Sehr geehrter Herr Brock,

Schach hilft Kindern und Jugendlichen in vielerlei Hinsicht. Die Studie der Uni Trier bewies dies sogar wissenschaftlich.

Ich wäre Ihnen sehr dankbar, wenn Sie die

WRITEN DECLARATION pursuant to Rule 123 of the Rules of Procedure
by Slavi Binev, Hanu Takkula, Mario Mauro, Nirj Deva, Jonh Attard-Montalto
on the introduction of the program ´Chess in School´ in the educational systems of the European Union

unterschreiben könnten.
Ich glaube, dass nichts dem entgegenspricht.
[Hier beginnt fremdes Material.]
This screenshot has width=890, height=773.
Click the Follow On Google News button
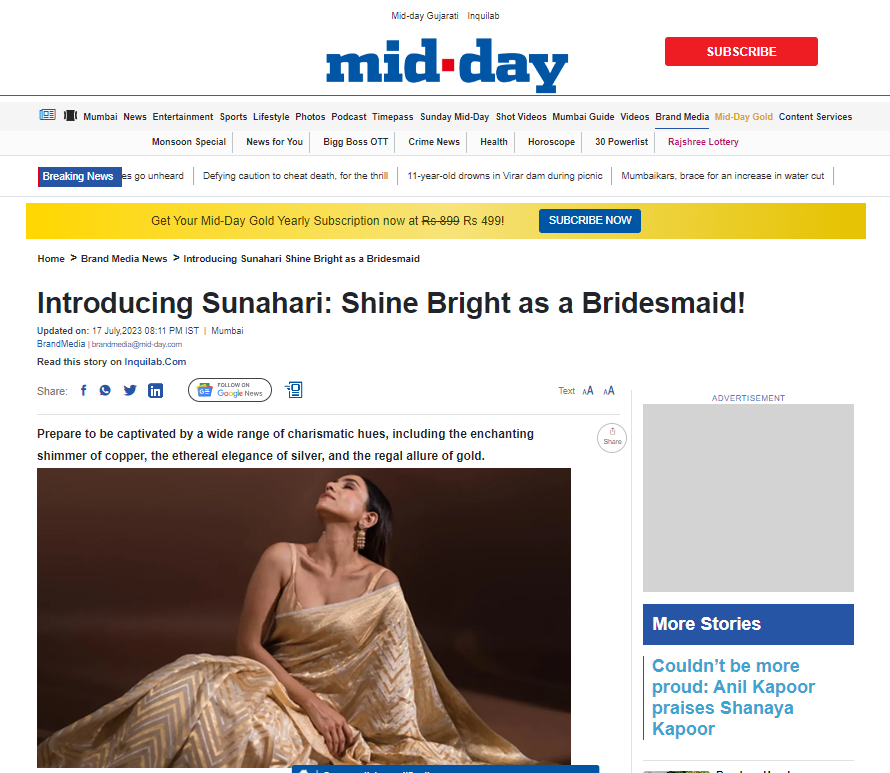coord(229,390)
Die von mir sehr geschaetzte Frau Dr. Niebler hat dies bereits gemacht.

Unterschreiben Sie
O Ja
O Nein?

Viele Gruesse Ihr Vorstand Deutsche Schuslchachstiftung
Antwort von Elmar Brok
bisher keineEmpfehlungen
17.01.2012
Elmar Brok
Sehr geehrter Herr ,

Sosehr ich mir der positiven Wirkung des Schachspielens auf die Entwicklung von Kindern und Jugendlichen bewusst bin, halte ich die Unterzeichnung der Schriftlichen Erklärung "Chess in School" für nicht zielführend. Die Europäische Union hat keine gesetzgebende Kompetenz in der Bildungspolitik. Für Ihr Anliegen sind in Deutschland weiterhin die Bundesländern die richtigen Ansprechpartner. Inhaltlich halte ich Ihre Idee aber für sehr unterstützenswürdig und bin dazu ansonsten auch bereit. Ich habe das kürzlich auch mit meinem Freund Garri Kasparov diskutiert.